I know the IIT mind, and several of you are already checking with Google if I’m right

Now let me set the background for the question: The circumference of the Earth at the equator is approximately 24,901.55 miles or 40,075.16 kilometers. I know the IIT mind, and several of you are already checking with Google if I’m right . Don’t worry about the precision of these numbers, because I’m about to make some simplifying assumptions anyway: Assume that the Earth is a perfect sphere (we know that it isn’t since it is more an ellipsoid shape with the circumference at equator being larger than the one touching the poles), and that we can approximate the circumference to 25,000 miles, which when converted into kilometers is 40,234 km.

So, if a tight metal belt is strapped around the circumference of the Earth at the equator, the metal belt is exactly 25,000 miles or 40,234 km long.

Did you think I made an error in my copy-paste action, and used the same answers by mistake?

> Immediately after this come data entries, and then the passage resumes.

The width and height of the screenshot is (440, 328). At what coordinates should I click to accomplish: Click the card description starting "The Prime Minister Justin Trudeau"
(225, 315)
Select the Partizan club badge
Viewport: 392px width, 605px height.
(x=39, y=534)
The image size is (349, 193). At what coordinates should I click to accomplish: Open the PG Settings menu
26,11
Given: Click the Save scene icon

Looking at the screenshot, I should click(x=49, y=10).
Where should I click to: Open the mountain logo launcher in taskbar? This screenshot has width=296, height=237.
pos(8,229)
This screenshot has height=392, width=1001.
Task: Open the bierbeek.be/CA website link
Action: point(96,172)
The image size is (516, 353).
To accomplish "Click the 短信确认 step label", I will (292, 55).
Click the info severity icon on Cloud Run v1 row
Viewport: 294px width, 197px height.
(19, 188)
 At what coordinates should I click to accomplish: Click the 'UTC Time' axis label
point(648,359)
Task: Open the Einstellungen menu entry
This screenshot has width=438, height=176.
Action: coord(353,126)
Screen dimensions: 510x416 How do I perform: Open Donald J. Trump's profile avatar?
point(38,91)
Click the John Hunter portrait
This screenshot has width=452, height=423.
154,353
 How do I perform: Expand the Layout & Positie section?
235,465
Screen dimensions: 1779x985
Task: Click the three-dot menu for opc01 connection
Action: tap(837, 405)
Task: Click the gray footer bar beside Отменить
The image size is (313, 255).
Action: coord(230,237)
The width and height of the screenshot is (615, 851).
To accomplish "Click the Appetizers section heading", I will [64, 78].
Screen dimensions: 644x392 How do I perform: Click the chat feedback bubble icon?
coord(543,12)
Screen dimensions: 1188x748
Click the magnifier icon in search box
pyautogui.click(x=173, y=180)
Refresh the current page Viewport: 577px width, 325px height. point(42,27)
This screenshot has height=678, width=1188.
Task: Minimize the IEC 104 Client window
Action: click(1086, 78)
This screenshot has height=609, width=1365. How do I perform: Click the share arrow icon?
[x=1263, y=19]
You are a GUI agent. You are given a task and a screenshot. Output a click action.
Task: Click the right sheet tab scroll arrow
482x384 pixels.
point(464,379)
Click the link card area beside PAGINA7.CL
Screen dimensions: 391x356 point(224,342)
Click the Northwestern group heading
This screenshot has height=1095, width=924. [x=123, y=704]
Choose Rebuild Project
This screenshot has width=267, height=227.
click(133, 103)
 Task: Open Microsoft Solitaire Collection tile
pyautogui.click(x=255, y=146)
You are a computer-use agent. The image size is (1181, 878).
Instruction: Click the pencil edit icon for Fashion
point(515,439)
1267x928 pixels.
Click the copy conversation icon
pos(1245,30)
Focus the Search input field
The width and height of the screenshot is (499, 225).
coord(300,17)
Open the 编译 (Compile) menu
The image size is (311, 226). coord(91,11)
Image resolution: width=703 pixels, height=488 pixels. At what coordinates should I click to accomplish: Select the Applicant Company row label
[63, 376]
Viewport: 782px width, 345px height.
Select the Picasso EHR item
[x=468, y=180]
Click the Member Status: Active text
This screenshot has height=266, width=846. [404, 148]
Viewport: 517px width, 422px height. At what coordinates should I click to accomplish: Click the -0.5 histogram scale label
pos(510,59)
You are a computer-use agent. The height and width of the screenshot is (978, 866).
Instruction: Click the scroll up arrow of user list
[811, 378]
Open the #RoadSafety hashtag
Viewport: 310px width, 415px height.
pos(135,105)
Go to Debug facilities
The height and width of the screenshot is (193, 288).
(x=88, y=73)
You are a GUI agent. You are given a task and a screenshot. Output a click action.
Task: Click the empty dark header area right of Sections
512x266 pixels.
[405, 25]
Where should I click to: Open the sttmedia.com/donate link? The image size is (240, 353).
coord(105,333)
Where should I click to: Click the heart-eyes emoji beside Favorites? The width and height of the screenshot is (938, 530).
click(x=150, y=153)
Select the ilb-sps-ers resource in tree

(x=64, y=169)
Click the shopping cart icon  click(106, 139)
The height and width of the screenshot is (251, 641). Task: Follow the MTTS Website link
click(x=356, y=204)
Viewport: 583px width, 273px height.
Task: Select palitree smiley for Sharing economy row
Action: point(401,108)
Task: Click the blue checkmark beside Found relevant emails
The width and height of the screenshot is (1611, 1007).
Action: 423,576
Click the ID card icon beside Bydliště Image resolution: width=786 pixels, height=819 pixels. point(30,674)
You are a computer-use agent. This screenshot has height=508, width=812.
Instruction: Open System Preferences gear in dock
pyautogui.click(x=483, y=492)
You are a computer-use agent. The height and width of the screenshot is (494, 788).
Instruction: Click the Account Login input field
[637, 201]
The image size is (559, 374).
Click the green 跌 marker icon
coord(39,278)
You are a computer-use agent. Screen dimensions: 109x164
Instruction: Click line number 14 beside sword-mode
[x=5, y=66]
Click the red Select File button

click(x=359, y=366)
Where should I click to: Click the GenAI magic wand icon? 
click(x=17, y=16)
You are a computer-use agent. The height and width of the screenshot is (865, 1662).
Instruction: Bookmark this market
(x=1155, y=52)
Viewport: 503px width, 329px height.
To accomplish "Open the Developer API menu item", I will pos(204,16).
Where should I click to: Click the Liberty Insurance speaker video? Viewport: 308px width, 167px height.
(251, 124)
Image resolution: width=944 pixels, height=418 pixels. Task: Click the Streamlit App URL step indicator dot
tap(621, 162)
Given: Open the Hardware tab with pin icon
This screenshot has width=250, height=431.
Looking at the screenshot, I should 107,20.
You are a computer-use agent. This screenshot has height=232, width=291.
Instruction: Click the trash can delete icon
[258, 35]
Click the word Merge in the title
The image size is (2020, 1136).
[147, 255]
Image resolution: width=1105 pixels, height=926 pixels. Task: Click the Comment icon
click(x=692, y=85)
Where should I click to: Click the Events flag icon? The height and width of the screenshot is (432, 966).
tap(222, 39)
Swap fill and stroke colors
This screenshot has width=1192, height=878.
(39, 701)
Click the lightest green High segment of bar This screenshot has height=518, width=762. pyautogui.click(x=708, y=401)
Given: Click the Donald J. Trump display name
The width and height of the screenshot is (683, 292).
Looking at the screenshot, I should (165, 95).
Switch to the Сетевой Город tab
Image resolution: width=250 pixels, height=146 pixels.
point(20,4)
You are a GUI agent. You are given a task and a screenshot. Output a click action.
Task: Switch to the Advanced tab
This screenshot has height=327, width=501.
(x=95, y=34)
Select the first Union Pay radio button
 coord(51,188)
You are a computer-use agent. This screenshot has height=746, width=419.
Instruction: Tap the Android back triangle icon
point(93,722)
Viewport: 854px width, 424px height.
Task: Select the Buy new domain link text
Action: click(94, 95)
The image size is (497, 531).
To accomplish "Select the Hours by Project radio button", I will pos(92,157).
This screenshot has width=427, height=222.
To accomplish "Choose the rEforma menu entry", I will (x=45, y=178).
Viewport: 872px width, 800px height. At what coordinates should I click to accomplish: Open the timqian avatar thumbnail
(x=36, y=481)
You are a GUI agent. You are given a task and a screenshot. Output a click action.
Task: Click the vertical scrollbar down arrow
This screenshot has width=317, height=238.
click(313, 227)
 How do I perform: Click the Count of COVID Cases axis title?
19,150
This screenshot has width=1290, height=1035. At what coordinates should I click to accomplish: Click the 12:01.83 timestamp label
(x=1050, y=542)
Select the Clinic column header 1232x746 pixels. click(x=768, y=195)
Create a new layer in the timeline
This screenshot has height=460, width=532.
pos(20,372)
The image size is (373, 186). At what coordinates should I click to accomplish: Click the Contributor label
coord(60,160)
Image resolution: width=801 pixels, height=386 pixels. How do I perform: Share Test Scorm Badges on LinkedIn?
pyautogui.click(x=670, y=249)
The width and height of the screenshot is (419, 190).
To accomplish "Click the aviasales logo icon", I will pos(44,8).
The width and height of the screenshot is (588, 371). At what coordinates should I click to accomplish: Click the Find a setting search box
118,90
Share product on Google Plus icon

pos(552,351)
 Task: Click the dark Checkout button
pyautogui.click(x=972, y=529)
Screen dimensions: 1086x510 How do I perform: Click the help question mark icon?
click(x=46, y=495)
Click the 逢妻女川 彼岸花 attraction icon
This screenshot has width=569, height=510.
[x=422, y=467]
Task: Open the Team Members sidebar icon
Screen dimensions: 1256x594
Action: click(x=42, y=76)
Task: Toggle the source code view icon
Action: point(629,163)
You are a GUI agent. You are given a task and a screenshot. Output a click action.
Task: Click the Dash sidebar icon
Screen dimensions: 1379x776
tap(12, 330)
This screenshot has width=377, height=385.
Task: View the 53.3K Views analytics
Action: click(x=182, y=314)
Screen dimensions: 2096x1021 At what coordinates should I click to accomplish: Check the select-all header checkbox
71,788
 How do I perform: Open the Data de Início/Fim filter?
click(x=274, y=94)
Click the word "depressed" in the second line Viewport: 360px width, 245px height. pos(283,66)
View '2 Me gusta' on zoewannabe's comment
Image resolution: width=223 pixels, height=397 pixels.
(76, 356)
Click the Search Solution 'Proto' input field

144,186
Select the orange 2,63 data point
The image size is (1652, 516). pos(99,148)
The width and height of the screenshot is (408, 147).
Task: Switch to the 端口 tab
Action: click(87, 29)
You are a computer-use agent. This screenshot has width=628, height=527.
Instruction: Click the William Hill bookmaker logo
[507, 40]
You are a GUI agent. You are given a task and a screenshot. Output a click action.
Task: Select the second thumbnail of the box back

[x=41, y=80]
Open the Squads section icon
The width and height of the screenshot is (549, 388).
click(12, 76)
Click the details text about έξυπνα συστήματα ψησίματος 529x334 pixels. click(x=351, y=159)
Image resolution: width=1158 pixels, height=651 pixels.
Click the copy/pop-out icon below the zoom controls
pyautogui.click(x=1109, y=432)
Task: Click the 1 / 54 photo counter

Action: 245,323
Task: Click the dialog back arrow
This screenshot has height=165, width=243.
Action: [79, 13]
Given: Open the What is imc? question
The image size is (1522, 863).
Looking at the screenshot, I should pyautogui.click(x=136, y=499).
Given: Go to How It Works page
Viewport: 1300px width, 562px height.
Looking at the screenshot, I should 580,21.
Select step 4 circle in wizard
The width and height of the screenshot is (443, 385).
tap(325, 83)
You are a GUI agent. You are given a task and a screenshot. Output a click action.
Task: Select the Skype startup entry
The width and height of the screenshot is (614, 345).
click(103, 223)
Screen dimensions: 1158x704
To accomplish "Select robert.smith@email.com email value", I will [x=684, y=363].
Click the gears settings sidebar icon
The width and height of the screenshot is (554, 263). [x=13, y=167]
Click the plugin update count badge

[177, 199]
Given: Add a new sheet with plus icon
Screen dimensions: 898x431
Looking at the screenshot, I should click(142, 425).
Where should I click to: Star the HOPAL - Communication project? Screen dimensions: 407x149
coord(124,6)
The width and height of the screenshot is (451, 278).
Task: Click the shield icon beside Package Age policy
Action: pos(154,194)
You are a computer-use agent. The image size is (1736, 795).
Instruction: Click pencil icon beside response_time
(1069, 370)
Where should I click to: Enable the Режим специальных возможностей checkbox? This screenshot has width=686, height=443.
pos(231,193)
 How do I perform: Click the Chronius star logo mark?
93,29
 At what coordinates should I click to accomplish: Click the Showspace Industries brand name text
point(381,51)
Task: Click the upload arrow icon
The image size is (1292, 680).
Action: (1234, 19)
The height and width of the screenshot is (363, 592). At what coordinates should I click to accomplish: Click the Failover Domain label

Now, as I often do after a heavy meal, loosen the metal belt one “notch” of 50 ft. or 15.24 m. The tight belt was affixed exactly at the circumference of the equator, so now assume that the loosened belt stands uniformly above the surface of the Earth, as shown in the figure, obviously exaggerated for clarity.

Note that 50 ft. or 15.24 m is about the length of a large room, so it is very small increase in the length of a belt of 25,000 miles or 40,234 km. The loosened belt actually represents an increase of 0.0000004 – that’s six zeros after the decimal point (or, expressed as a percentage, 0.00004%) — so, that’s what I meant by the gap in the figure being obviously exaggerated for clarity.

Here’s Question 1: What will just fit in the gap that is created?

1. A nanoparticle?
2. A sheet of paper?
3. A mouse?
4. A cat?
5. A crawling baby?
6. Something smaller than (1)?
7. Something larger than (6)?

Okay, I know all the readers of Fundamatics are really smart and can compute the answer, but don’t cheat – here, we are looking for your immediate first impression. Write it down. Here’s Question 2: I now repeat this scenario on Jupiter which has 11.2 times Earth’s equatorial diameter, and yet keep the size of the loosened notch the same (50 ft. or 15.24 m). The picture shows Earth in the left front and Jupiter in the left rear row. In this case, the belt circumference increases by 0.00000003 (seven zeros after the decimal) or 0.000003%.
What will just fit in the gap that is created?

1. A nanoparticle?
2. A sheet of paper?
3. A mouse?
4. A cat?
5. A crawling baby?
6. Something smaller than A?
7. Something larger than F?

Answer to Question 1: Even though the belt is loosened by only 50 ft. or 15.24 m, which is an increase of 0.0000004, the gap created is large enough for the tallest person you probably have ever seen to walk through. The gap created is 7.96 ft. or 2.43 m tall!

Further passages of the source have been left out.